Vivemos num tempo em que até a manteiga virou motivo de culpa
Vivemos num tempo em que até a manteiga virou motivo de culpa. É como se o simples ato de saborear um pão com queijo fosse um manifesto contra a saúde ou o planeta.
No episódio mais recente do Inteligência Orgânica, conversei com Bruno Romano, humorista, publicitário e um observador perspicaz das contradições contemporâneas, sobre o que, de fato, estamos engolindo todos os dias — e não falo só de comida.
Falamos sobre dieta, mas também sobre dieta de conteúdo. Sobre o que decidimos eliminar da vida porque alguém no Instagram disse que é “tóxico”, e sobre como confundimos saúde com controle obsessivo. O mesmo vale para ideias: filtramos tanto, nos blindamos tanto contra o desconforto, que deixamos de saborear o contraditório.
Bruno, com seu humor ácido e olhar publicitário, escancara como essa vigilância constante — do corpo, do discurso, da imagem — não está nos tornando melhores, mas mais inseguros.
A conversa também esbarrou nos limites da autenticidade. Afinal, até que ponto somos espontâneos quando tudo precisa performar bem? Há um mercado para a naturalidade, uma indústria da vulnerabilidade, que vende a ideia de que você pode ser você mesmo desde que dentro do enquadramento certo, com a iluminação certa e, claro, com a legenda que converta.

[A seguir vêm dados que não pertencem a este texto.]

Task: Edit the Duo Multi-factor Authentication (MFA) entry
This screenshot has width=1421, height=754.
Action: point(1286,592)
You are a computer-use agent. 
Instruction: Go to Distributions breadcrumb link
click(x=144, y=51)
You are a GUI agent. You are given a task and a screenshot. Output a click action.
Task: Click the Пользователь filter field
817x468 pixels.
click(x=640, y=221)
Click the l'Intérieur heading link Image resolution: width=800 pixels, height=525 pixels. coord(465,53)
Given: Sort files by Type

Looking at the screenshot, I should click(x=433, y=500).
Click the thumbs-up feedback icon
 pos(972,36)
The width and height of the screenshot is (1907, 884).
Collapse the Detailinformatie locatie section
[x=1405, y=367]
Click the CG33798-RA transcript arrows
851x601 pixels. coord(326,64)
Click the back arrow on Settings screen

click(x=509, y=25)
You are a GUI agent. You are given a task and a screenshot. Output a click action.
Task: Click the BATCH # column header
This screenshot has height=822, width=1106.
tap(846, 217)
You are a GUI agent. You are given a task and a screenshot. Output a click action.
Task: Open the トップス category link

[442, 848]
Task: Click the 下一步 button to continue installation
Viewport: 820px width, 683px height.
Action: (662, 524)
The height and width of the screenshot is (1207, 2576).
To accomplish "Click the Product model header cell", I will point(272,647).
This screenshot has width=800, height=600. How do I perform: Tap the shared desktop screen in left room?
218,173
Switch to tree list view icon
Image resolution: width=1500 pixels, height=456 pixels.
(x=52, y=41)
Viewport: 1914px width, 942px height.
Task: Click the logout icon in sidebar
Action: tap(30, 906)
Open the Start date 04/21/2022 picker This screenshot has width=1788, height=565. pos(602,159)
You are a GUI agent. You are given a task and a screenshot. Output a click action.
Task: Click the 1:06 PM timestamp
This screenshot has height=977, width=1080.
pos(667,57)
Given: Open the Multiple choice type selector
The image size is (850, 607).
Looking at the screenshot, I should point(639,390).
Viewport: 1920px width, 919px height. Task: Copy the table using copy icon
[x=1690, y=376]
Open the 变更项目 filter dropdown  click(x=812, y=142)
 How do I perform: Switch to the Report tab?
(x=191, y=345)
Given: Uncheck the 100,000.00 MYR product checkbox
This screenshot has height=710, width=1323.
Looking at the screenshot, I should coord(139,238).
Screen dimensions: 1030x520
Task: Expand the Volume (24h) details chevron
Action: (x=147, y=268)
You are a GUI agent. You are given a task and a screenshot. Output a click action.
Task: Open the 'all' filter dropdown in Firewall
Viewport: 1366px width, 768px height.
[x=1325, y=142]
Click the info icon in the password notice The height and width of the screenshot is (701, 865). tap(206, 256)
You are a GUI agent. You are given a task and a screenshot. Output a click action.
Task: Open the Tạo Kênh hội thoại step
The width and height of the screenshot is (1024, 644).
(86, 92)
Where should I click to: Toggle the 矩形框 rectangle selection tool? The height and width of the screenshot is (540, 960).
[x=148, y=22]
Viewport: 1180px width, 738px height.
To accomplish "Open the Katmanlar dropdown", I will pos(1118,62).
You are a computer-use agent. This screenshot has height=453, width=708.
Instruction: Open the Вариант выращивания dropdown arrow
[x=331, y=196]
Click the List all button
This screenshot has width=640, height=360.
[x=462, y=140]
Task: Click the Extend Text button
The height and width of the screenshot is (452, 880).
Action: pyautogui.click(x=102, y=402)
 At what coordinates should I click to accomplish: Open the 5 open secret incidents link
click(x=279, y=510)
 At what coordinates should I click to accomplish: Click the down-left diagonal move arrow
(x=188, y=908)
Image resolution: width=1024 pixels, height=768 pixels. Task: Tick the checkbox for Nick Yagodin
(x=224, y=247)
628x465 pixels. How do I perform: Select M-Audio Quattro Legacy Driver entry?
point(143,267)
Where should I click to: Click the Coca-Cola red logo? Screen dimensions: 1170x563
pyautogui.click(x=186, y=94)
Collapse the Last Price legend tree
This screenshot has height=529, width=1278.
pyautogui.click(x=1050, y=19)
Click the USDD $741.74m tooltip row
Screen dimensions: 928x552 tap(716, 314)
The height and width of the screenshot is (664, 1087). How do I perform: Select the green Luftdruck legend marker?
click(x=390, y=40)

Entre piadas, provocações e memórias de infância, o papo com Bruno acaba sendo um lembrete urgente: talvez pensar criticamente hoje seja tão subversivo quanto comer pão com requeijão sem culpa.
Talvez o antídoto para o excesso de filtros — físicos e mentais — seja exatamente isso: rir. Rir da nossa rigidez, das nossas regras auto impostas, e, sobretudo, das certezas que nos impedem de viver com mais leveza.